▶ EXERCISE TASK
Please change every "Locate an element on the screen" in the listing to "Find an element on the screen" and leave all other text as it is.

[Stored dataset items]

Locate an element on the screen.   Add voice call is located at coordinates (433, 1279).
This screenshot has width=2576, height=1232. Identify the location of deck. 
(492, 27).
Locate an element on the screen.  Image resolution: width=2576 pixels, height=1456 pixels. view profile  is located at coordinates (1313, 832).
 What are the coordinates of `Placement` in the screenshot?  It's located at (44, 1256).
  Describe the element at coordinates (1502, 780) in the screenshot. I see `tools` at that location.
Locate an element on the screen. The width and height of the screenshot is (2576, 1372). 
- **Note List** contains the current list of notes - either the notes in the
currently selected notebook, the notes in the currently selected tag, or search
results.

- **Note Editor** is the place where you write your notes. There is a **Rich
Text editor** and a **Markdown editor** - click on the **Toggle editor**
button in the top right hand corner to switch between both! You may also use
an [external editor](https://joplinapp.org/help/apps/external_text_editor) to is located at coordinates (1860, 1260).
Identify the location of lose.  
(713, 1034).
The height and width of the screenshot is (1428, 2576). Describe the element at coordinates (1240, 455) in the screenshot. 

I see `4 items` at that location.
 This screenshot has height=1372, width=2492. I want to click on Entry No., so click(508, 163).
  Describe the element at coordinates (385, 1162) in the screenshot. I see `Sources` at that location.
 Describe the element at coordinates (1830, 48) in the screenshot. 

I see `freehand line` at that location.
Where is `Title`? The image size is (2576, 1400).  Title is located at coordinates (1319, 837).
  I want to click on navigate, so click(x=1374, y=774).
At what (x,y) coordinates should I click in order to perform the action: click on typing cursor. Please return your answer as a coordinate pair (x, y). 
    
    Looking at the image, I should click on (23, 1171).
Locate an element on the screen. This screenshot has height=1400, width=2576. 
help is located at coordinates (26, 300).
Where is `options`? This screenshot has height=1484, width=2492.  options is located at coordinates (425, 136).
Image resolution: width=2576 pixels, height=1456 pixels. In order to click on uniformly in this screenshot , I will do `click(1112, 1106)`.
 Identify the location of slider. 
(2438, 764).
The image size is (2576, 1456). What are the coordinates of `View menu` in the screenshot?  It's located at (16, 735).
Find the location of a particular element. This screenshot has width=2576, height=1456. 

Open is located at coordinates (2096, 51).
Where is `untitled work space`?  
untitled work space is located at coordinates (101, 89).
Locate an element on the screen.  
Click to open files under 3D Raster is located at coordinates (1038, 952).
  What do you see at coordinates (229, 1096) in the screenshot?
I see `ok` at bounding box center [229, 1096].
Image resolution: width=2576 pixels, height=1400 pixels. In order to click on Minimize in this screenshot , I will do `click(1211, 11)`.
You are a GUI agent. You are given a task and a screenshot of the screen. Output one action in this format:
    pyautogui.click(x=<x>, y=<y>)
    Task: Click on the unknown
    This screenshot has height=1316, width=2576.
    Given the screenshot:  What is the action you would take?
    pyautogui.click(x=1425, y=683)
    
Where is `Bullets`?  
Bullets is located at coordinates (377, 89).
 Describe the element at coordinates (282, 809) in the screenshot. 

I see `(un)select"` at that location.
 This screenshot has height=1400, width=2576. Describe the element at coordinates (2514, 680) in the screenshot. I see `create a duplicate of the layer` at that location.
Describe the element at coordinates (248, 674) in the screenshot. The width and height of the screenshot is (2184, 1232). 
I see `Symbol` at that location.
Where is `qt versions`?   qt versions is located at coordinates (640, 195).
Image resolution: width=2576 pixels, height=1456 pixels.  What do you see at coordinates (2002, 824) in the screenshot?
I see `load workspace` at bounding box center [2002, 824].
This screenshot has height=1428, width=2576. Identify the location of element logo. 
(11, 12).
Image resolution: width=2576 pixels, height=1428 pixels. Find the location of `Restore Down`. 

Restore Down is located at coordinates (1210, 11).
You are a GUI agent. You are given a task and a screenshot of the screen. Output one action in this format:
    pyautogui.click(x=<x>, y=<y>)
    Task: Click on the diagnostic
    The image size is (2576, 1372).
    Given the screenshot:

▶ EXERCISE OUTPUT
Find an element on the screen.   Add voice call is located at coordinates (433, 1279).
This screenshot has width=2576, height=1232. Identify the location of deck. 
(492, 27).
Find an element on the screen.  Image resolution: width=2576 pixels, height=1456 pixels. view profile  is located at coordinates (1313, 832).
 What are the coordinates of `Placement` in the screenshot?  It's located at (44, 1256).
  Describe the element at coordinates (1502, 780) in the screenshot. I see `tools` at that location.
Find an element on the screen. The width and height of the screenshot is (2576, 1372). 
- **Note List** contains the current list of notes - either the notes in the
currently selected notebook, the notes in the currently selected tag, or search
results.

- **Note Editor** is the place where you write your notes. There is a **Rich
Text editor** and a **Markdown editor** - click on the **Toggle editor**
button in the top right hand corner to switch between both! You may also use
an [external editor](https://joplinapp.org/help/apps/external_text_editor) to is located at coordinates (1860, 1260).
Identify the location of lose.  
(713, 1034).
The height and width of the screenshot is (1428, 2576). Describe the element at coordinates (1240, 455) in the screenshot. 

I see `4 items` at that location.
 This screenshot has height=1372, width=2492. I want to click on Entry No., so click(508, 163).
  Describe the element at coordinates (385, 1162) in the screenshot. I see `Sources` at that location.
 Describe the element at coordinates (1830, 48) in the screenshot. 

I see `freehand line` at that location.
Where is `Title`? The image size is (2576, 1400).  Title is located at coordinates (1319, 837).
  I want to click on navigate, so click(x=1374, y=774).
At what (x,y) coordinates should I click in order to perform the action: click on typing cursor. Please return your answer as a coordinate pair (x, y). 
    
    Looking at the image, I should click on (23, 1171).
Find an element on the screen. This screenshot has height=1400, width=2576. 
help is located at coordinates (26, 300).
Where is `options`? This screenshot has height=1484, width=2492.  options is located at coordinates (425, 136).
Image resolution: width=2576 pixels, height=1456 pixels. In order to click on uniformly in this screenshot , I will do `click(1112, 1106)`.
 Identify the location of slider. 
(2438, 764).
The image size is (2576, 1456). What are the coordinates of `View menu` in the screenshot?  It's located at (16, 735).
Find the location of a particular element. This screenshot has width=2576, height=1456. 

Open is located at coordinates (2096, 51).
Where is `untitled work space`?  
untitled work space is located at coordinates (101, 89).
Find an element on the screen.  
Click to open files under 3D Raster is located at coordinates (1038, 952).
  What do you see at coordinates (229, 1096) in the screenshot?
I see `ok` at bounding box center [229, 1096].
Image resolution: width=2576 pixels, height=1400 pixels. In order to click on Minimize in this screenshot , I will do `click(1211, 11)`.
You are a GUI agent. You are given a task and a screenshot of the screen. Output one action in this format:
    pyautogui.click(x=<x>, y=<y>)
    Task: Click on the unknown
    This screenshot has height=1316, width=2576.
    Given the screenshot:  What is the action you would take?
    pyautogui.click(x=1425, y=683)
    
Where is `Bullets`?  
Bullets is located at coordinates (377, 89).
 Describe the element at coordinates (282, 809) in the screenshot. 

I see `(un)select"` at that location.
 This screenshot has height=1400, width=2576. Describe the element at coordinates (2514, 680) in the screenshot. I see `create a duplicate of the layer` at that location.
Describe the element at coordinates (248, 674) in the screenshot. The width and height of the screenshot is (2184, 1232). 
I see `Symbol` at that location.
Where is `qt versions`?   qt versions is located at coordinates (640, 195).
Image resolution: width=2576 pixels, height=1456 pixels.  What do you see at coordinates (2002, 824) in the screenshot?
I see `load workspace` at bounding box center [2002, 824].
This screenshot has height=1428, width=2576. Identify the location of element logo. 
(11, 12).
Image resolution: width=2576 pixels, height=1428 pixels. Find the location of `Restore Down`. 

Restore Down is located at coordinates (1210, 11).
You are a GUI agent. You are given a task and a screenshot of the screen. Output one action in this format:
    pyautogui.click(x=<x>, y=<y>)
    Task: Click on the diagnostic
    The image size is (2576, 1372).
    Given the screenshot:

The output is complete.